Your answer should be a single number: the count of lines in the material below that hold "label".

☆ ☆ ☆ ☆ ☆ ☆ ☆

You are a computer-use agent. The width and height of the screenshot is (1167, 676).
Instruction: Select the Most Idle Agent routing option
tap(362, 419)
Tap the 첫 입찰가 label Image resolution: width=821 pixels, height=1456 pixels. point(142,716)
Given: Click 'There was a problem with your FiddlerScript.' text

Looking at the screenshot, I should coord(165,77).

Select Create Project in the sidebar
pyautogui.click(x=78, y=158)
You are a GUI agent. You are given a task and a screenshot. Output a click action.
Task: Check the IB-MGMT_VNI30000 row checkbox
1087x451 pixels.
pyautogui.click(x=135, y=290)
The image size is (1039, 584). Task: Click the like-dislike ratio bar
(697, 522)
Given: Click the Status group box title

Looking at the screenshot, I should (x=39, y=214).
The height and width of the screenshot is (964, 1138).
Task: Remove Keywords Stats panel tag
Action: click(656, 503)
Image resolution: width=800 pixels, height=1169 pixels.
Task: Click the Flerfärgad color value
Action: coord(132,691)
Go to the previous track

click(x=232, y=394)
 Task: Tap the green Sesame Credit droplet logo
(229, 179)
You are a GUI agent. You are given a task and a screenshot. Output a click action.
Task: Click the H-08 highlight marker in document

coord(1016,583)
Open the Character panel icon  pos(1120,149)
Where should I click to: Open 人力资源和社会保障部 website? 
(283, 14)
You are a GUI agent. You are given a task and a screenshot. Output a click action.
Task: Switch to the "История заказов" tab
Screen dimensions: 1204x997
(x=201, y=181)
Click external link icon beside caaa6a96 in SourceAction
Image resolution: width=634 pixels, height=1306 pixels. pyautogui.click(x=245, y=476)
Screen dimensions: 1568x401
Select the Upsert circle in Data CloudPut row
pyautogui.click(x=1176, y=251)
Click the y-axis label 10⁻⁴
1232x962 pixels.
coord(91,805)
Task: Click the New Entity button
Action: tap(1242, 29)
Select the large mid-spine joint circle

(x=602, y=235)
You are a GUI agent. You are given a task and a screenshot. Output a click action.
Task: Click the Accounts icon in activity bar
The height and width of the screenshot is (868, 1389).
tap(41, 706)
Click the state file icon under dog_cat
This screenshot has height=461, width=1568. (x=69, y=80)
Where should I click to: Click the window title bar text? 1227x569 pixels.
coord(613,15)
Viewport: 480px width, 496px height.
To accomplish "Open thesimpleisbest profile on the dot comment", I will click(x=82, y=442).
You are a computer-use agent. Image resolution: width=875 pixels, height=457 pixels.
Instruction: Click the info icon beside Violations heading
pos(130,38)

☆ ☆ ☆ ☆ ☆ ☆ ☆

* **Answer to the problem**: 2